Quiere decirse que hubo y ha habido muchos más movimientos económicos, sindicales, empresariales, políticos, fenómenos legislativos como las leyes de procedimiento administrativo y de la jurisdicción de fines de los años cincuenta y con una perdurabilidad técnica muy prolongada -en los fines del XIX ocurre lo mismo con el Código Civil impulsado por García de Goyena-; corridas de escalas en los cuerpos docentes universitarios, y un largo etcétera de factores que contribuyeron decisivamente al progreso de la formación y la aplicación de la técnica y, en definitiva, a la mejora de las condiciones económicas y el bienestar de los españoles, generando esa clase media que tantas veces se ha dicho que hizo posible la transición política en este país.

Este proceso legislativo tiene una nueva cumbre, en lo que aquí importa, en el dictado de la Ley 12/86 de atribuciones profesionales de ingenieros y arquitectos técnicos, cuyo análisis, al igual que el Estudio de las Enseñanzas Técnicas y su aplicación profesional que estamos realizando, merece un capítulo aparte por razones de envergadura y significación más que sobradas y bien conocidas por ustedes. Si bien tan sólo señalar que con dicha Ley se alcanza la libertad profesional, la profesión de ingeniero técnico adquiere carta de naturaleza y su ejerciente pasa a ser ya un genuino profesional liberal ; puede decirse que el colectivo, como aquel habitante de las ciudades medievales y luego el “tercer estado” -la burguesía- de la Revolución francesa, adquiere la plenitud de sus derechos en el seno de la sociedad, bien que referida al estatus profesional al serle reconocida la máxima capacidad que puede tener un ingeniero, que es la de proyectar, la de idear o crear sin más límite que el de su propio talento.

CON LA LEY 12/86 SE ALCANZA LA LIBERTAD PROFESIONAL, LA PROFESIÓN DE INGENIERO TÉCNICO ADQUIERE CARTA DE NATURALEZA Y SU EJERCIENTE PASA A SER YA UN GENUINO PROFESIONAL LIBERAL

Desde mediados de 2002 y especialmente desde fines de 2003, hemos venido manteniendo un observatorio minucioso, hasta el detalle de una coma aquí o allá, de una omisión, de un silencio o una palabra de más en documentos marco emanados del Ministerio de Educación, borradores, proyectos normativos y un largo etc. de documentos originados en España y en las sucesivas declaraciones internacionales en orden a la llamada construcción del Espacio Europeo de Enseñanza Superior.
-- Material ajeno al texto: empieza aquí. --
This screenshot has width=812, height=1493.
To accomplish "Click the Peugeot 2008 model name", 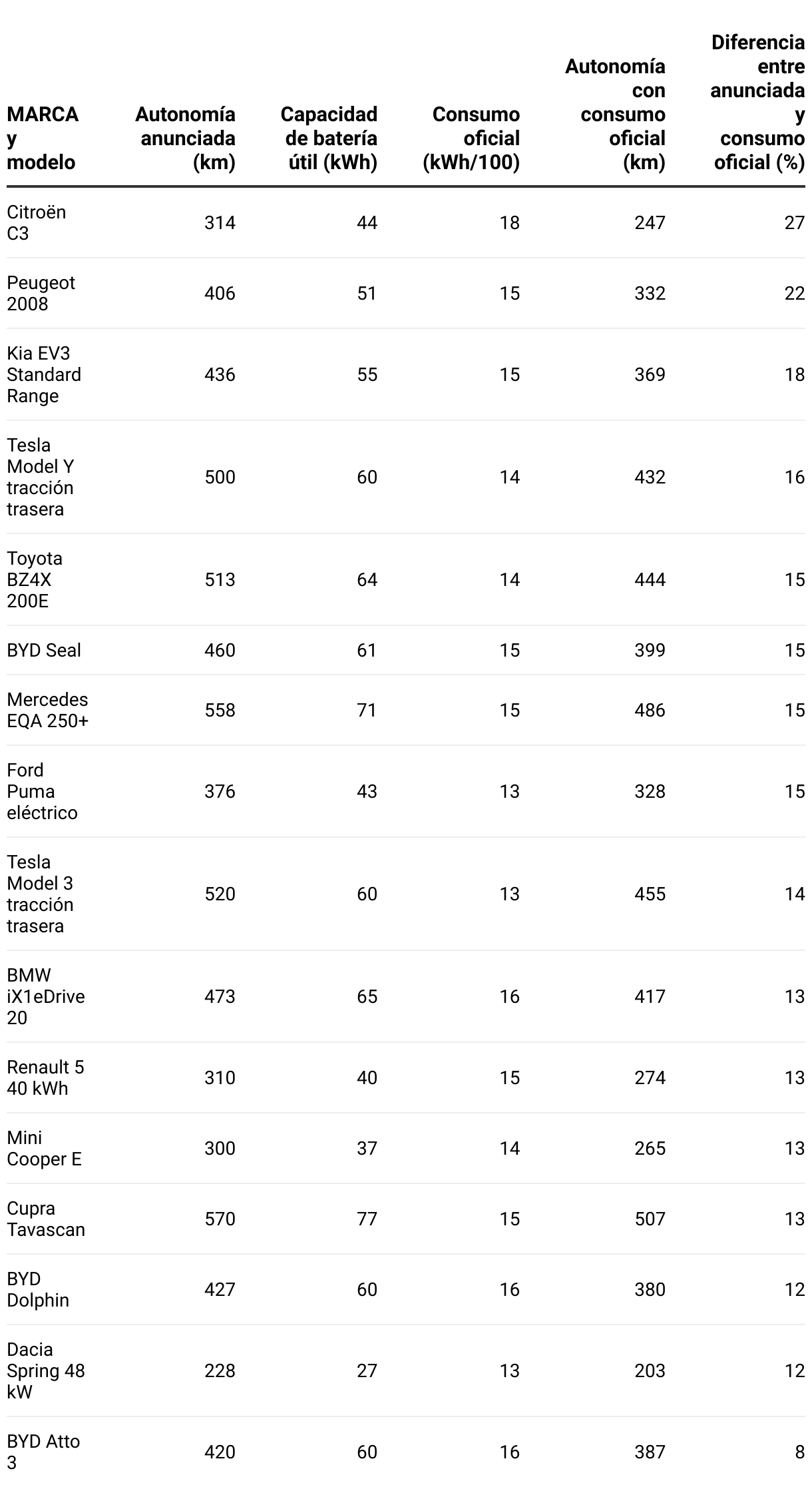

También merecería otro capítulo u otro artículo, incluso más extenso que el presente. Pero ¿observan alguna o algunas similitudes entre lo que históricamente antecede y se ha resumido en estas líneas y el momento actual con las que se ha venido a denominar tercera Revolución industrial refiriéndose a la de las nuevas tecnologías de la información y las telecomunicaciones o la globalización de la economía en cuanto a apertura de mercados y un largo etc. de consecuencias se refiere? Porque, entre otras razones y a diferencia de lo que a veces parece, la globalización ha sido siempre, como el liberalismo en su momento, una aspiración de los sectores progresistas de nuestra sociedad en aras del bienestar, aunque se puedan reconocer y se deban paliar efectos perversos como la injusticia en la distribución de la riqueza entre los distintos pueblos del mundo, uno de los grandes retos económicos actuales junto con el denominado desarrollo sostenible.

Nadie discute hoy día la economía de mercado y ésta tiende como se dice a mundializarse o, al menos, en nuestro ámbito, a europeizarse. El mercado es el que decide y la lucha de esta profesión se encuentra ahora en la reforma de las enseñanzas universitarias. ¿O permitirá el Estado y la Universidad como administración que es que nuevas rigideces entorpezcan el camino de la economía, del progreso y del desarrollo de la técnica aplicada como poderoso motor de aquéllas para que tengan que buscar esos cauces alternativos a los institucionales en su imparable devenir como ha ocurrido en anteriores momentos de nuestra historia?